This article will focus on the conditional logical fallacy of argument from authority or false authority. It is also known as an appeal to authority, appeal to false authority, and argumentum ad verecundiam (see note 1). In scientific discussions, this logical fallacy is often used by those opposed to the scientific consensus.
Description of the argument from authority
Generally, the argument from authority or false authority, is an argument from an authority, but on a topic outside of the particular authority’s expertise or on a topic on which the authority is not disinterested (i.e., is biased). The argument is considered conditionally fallacious, because an appeal to authority may be appropriate.
In order for the argument from authority to be considered a logical fallacy, the argument must appeal to the authority because of their qualifications, and not because of their evidence in the argument. Moreover, the argument can be fallacious if the authority lacks actual qualifications in the field being discussed.
In discussions about vaccines, the anti-vaccine side will often promote individuals who appear to have appropriate credentials, such as an MD, as advocates for their beliefs. However, if this MD rejects the obvious scientific consensus on vaccines, without an equivalent amount of evidence, then it is considered a fallacy.
It’s the argument and evidence that matters, not the credentials of the arguer. Wikipedia has an interesting policy called “Ignore all credentials.” Their reasoning is that the only thing that matters in creating a neutral point of view (which values reliable evidence over opinions and arguments) are credible citations that support a statement.
A climate change denier may attempt to convince us that because 100 PhDs reject the theory of anthropogenic climate change, without presenting any high quality contradictory evidence, then it’s a fallacy of argument from authority. If many of those PhDs are outside of the fields of climate change, it’s an argument from false authorities.
And remember, lacking credentials of an authority do not necessarily negate the arguments from that person. If their arguments are founded on robust evidence, that’s all that matters.
What is not an argument from authority?
As we mentioned, this is a conditional fallacy, so an argument from an authority may not be a logical fallacy, and, in fact, may be an appropriate argument. For example, one may be a published and highly respect expert in a field, their arguments can be acceptable, and it’s not a logical fallacy.
These authority figures have extensive work in the field that actually form the body of evidence in support of an argument. The reason we accept their authority is that their works (almost always published and peer-reviewed) of authorities, no matter how eminent or influential, is always judged by the quality of their evidence and reasoning, not by their authority alone.
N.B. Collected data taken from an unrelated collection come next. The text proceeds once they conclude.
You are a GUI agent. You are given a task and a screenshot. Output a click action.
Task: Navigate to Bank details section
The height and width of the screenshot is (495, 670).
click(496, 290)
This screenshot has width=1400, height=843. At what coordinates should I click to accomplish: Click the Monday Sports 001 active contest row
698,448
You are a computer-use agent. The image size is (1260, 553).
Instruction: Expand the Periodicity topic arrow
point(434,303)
Dr. Tetyana Obukhanych has a Ph.D. in immunology and has a few publications in the field of immunology. She has been used by the anti-vaccine world as an authority about vaccines. However, her statements about vaccines lack any supportive scientific evidence, and they reject some of the basic principles of immunology. She has no experience in any of the important areas vaccine research, has never personally researched vaccines, so, despite her credentials, she is a false authority.
- I generally italicize latin words. However, according to both the Associate Press Stylebook and various scientific stylebooks, italicization of latin words has been deprecated, especially if they are used commonly. There are a few exceptions, like scientific words like in vivo, in vitro, or in situ because the two words together having meaning. We learn something new every day.